— Brano del documento —
┌──

Le misteriose statue menhir
Il simbolo più misterioso e allo stesso tempo affascinante è l’uomo capovolto o «caduto» presente in Sardegna, identificato dagli archeologi come l’anima che viaggia nell’aldilà. Ce ne sono diversi nel Museo della statuaria preistorica di Laconi (OR) e sono scolpiti solo sui menhir «maschili», i menhir femminili sono invece privi di questi simboli. Le donne hanno un evidente seno a cerchio e a volte un foro all’altezza dei genitali; gli uomini hanno il volto a T, che indica naso e sopracciglia, in cinta l’arma a doppio pugnale scolpito sempre in orizzontale e infine portano sul petto la figura più misteriosa, il «capovolto», un uomo stilizzato a testa in giù con le braccia e le gambe aperte, come se stesse precipitando nelle viscere della Terra. Le «statue-menhir» sono state datate tra il VI e il IV secolo a.C., risultano ancora oggi ben conservate grazie anche al clima secco della regione e costituiscono un’importante testimonianza del culto prenuragico, i cui rituali erano spesso e volentieri legati alla natura, all’oltretomba e alla Dea Madre, la prima forma divina venerata dall’uomo. I Sardi nel periodo Neolitico /Eneolitico scolpivano grandi massi, realizzando arcaiche figure maschili e femminili, come capi villaggio, eroi o personaggi che si erano distinti per qualche azione particolare. Queste grosse pietre sono presenti in diversi punti della Sardegna, spesso allineate lungo linee energetiche precise e rappresentano ancora oggi un enigma. Infatti, l’uomo capovolto è un orante al contrario e se questo sosteneva il cielo e controllava il clima, il capovolto poteva avere la stessa funzione, tant’è che, non a caso, si trovava sui menhir che, come abbiamo detto, costituivano i pilastri del mondo e sostenevano il cielo. Eppure anche per il capovolto abbiamo formulato una diversa ipotesi che si discosta da quella ufficiale. Abbiamo visitato alcuni tra gli allineamenti più interessanti perché stanziati al centro esatto dell’isola, all’interno dell’area archeologica di Biru ‘e Concas nei pressi di Sorgono (NU), un ambiente ancora incontaminato nel quale sembra non sia mai trascorso il tempo. Purtroppo su questi menhir si sono perse le tracce delle incisioni, ma quelli conservati a Laconi mostrano ancora caratteristiche evidenti.

└──

— Compito 1 —
Riscrivi come lista numerata, senza righe vuote, tutto l'elenco dalla riga che contiene "Task: Click the" fino alla riga che contiene "pyautogui.click(x=1127, y=216)", entrambe incluse. Lascia fuori le immagini.

— Voci fornite —
┌──

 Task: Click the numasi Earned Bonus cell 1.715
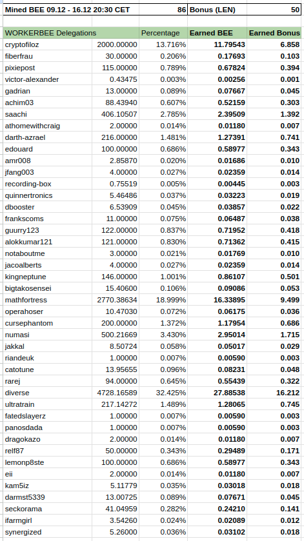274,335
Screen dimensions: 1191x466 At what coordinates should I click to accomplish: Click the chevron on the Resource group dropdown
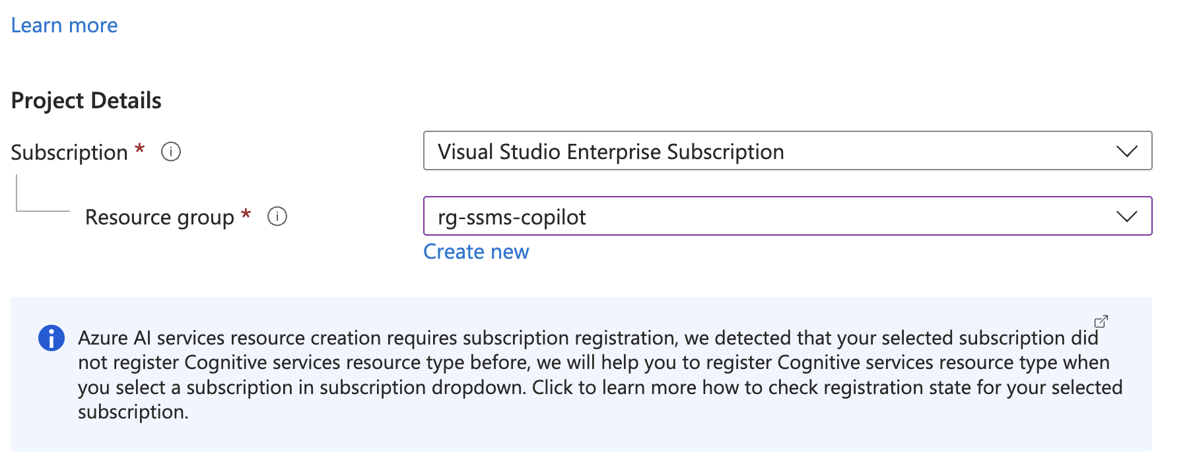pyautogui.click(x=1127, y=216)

└──
┌──

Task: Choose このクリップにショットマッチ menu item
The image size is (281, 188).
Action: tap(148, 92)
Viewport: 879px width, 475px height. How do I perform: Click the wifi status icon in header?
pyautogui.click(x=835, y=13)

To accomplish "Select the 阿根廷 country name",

└──

— Compito 2 —
Elenca tutte le caratteristiche che, secondo il brano sulle statue menhir, distinguono gli uomini scolpiti sui menhir.

— Risposta corretta 1 —
1.  Task: Click the numasi Earned Bonus cell 1.715
2. 274,335
3. Screen dimensions: 1191x466 At what coordinates should I click to accomplish: Click the chevron on the Resource group dropdown
4. pyautogui.click(x=1127, y=216)

— Risposta corretta 2 —
1. Il volto a T, che indica naso e sopracciglia
2. L'arma a doppio pugnale in cinta, scolpita sempre in orizzontale
3. Il «capovolto» sul petto, un uomo stilizzato a testa in giù con le braccia e le gambe aperte